Com o verão chega o calor, e com ele, uma velha e trágica realidade: os incêndios florestais. Portugal, ano após ano, é fustigado por chamas que consomem não apenas a vegetação, mas também vidas, habitações, memória e esperança. A ligação entre estas catástrofes e o comportamento humano já não é novidade — descuidos, negligência, ou atos dolosos, continuam a ser as causas principais. Num contexto de seca extrema e temperaturas elevadas, qualquer faísca pode transformar-se num inferno.

Portugal acaba de enfrentar uma das mais severas crises de incêndios rurais dos últimos anos. O cenário agravou-se com uma onda de calor histórica que elevou temperaturas a níveis recorde durante junho e julho, colocando vastas áreas em situação de risco máximo, com impacto significativo no Minho, que foi particularmente afetado, sobretudo nos concelhos mais rurais.

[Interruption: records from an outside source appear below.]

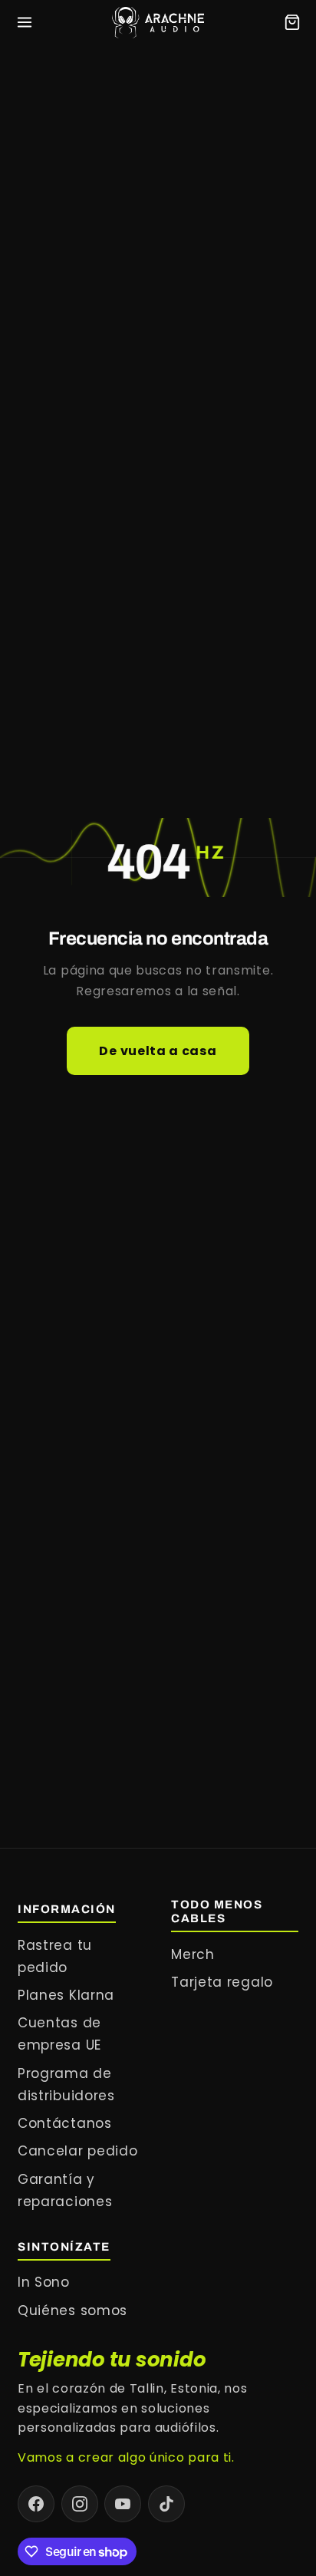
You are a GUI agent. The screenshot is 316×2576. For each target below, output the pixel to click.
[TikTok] (166, 2503)
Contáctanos (65, 2123)
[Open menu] (24, 22)
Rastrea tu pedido (55, 1956)
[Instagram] (79, 2503)
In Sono (44, 2282)
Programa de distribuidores (66, 2084)
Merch (192, 1954)
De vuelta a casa (157, 1051)
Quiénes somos (72, 2310)
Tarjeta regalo (222, 1982)
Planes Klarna (66, 1995)
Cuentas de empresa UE (59, 2034)
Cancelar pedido (77, 2151)
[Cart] (292, 22)
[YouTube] (122, 2503)
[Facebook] (36, 2503)
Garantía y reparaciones (65, 2190)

Foi nesse cenário que o Governo decidiu proibir, entre outras medidas, o uso de fogo de artifício em todo o território continental, no período compreendido entre as 00h00 de domingo, dia 3 de agosto, e as 23h59 de quinta-feira, dia 7 de agosto. Uma medida que, sendo tecnicamente fundamentada, chocou com outro tipo de fogo: o das tradições populares. Várias localidades optaram por antecipar os espetáculos pirotécnicos, para não abdicar da festa. Cumpriram a letra da lei, mas terão cumprido o seu espírito?

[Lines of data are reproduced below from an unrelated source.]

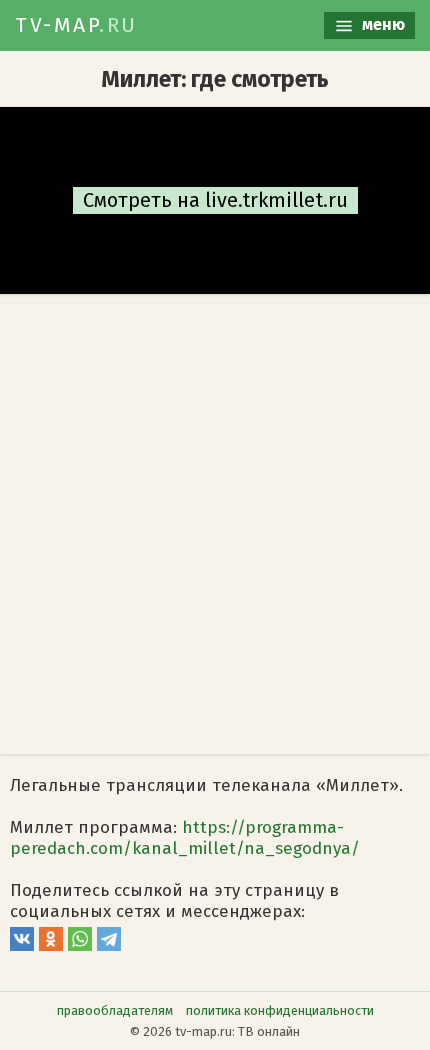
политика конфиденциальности (280, 1010)
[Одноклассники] (51, 945)
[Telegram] (109, 945)
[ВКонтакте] (22, 945)
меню (381, 24)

Esta reação levanta questões profundas sobre a consciência social e o verdadeiro sentido da legalidade. Uma sociedade madura vai além da obediência formal: age com responsabilidade, pondera as consequências e, sobretudo, pensa no próximo. Quando uma vila decide lançar fogo de artifício às 23h45 para “não infringir a lei”, estará a agir de forma legal, mas estará a agir de forma solidária? Estará a proteger as populações vizinhas, os bombeiros exaustos, os campos secos e os animais assustados? O

A legalidade é essencial, mas é o mínimo ético. Já o grego Sócrates defendia a obediência à lei com consciência crítica. Para Aristóteles, a lei é importante, mas a justiça verdadeira não se resume ao cumprimento da norma. No livro Ética a Nicômaco, distingue entre justiça legal e justiça moral, sendo esta fazer o que é certo, mesmo quando a lei é omissa ou insuficiente. A consciência social a isso obriga. Exige empatia. Impões que, mesmo tendo o direito legal de fazer algo, pensemos se devemos realmente fazê-lo. A antecipação do fogo de artifício – de que eu gosto muito, assim como das festas populares - pode parecer uma solução inteligente e criativa, mas na prática pode revelar uma certa fragilidade moral.

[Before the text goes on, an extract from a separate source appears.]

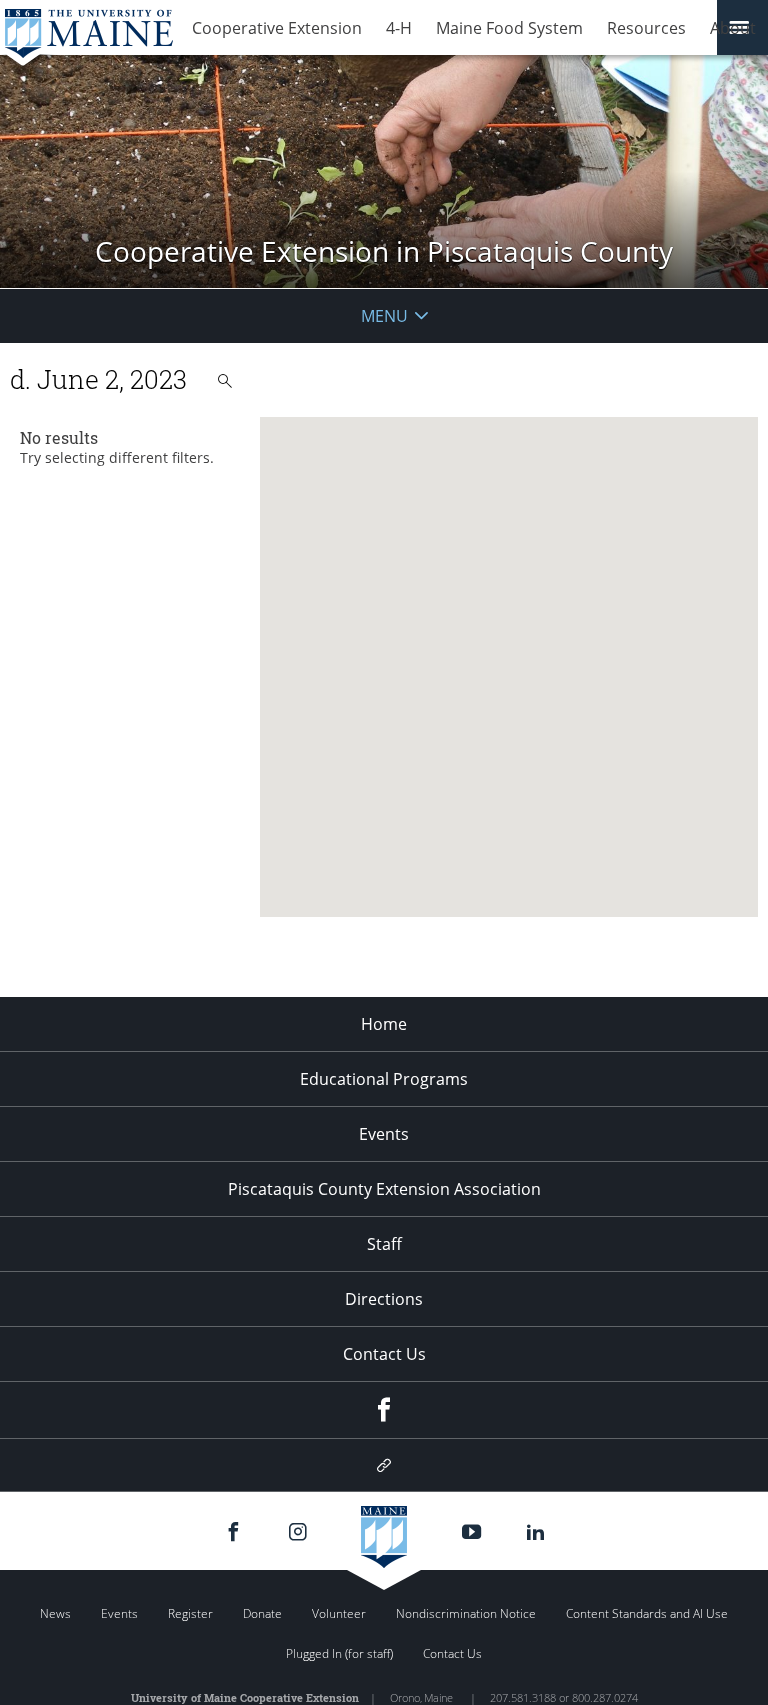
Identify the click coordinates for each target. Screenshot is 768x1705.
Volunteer (339, 1613)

Não se ignora que a antecipação dos espetáculos de fogo-de-artifício por várias autarquias e comissões de festas, foi aplaudida por muitos como um gesto de responsabilidade social. Esses muitos serão a maioria dos membros da comunidade destinatária das festividades, como se pode ouvir em algumas declarações televisivas em entrevistas com os locais. Com o mal de outros posso eu bem, faz lembrar. E, para além da alegria proporcionada aos populares, a decisão de adaptar as festividades teve outro efeito positivo: evitou confrontos legais e coimas pesadas, protegendo financeiramente as comissões organizadoras e as autarquias.

Não podemos olvidar que cada caso assume contornos próprios. No entanto, em geral, convém perguntar: será mesmo responsável manter a tradição a todo o custo, ainda que isso implique contornar a finalidade da norma? Ou estamos apenas a maquilhar uma imprudência com uma aparência de civismo?

A intenção legislativa era evidente — proteger vidas, propriedades e o património natural. Mas ao antecipar os fogos em poucos minutos, apenas para escapar à moldura legal, não se mudou o risco. Mudou-se a hora, mas não mudou o contexto. O mato continua seco, o calor continua intenso e o perigo permanece real e tanto era perigoso o fogo às 23h45m como 15 minutos depois.

Há quem diga que os portugueses só se lembram dos incêndios quando as chamas estão à porta. Há alguma verdade nisso. E enquanto não incorporarmos, de forma duradoura, um sentido de responsabilidade ambiental e social, continuaremos a repetir os mesmos erros, ano após ano.

A responsabilidade social não se mede apenas por cumprir a letra da lei, mas por assumir a sua essência. Enquanto continuarmos a encontrar formas de “driblar” o que devia ser um alerta vermelho coletivo, continuaremos a alimentar uma cultura de risco que já nos custou demasiado.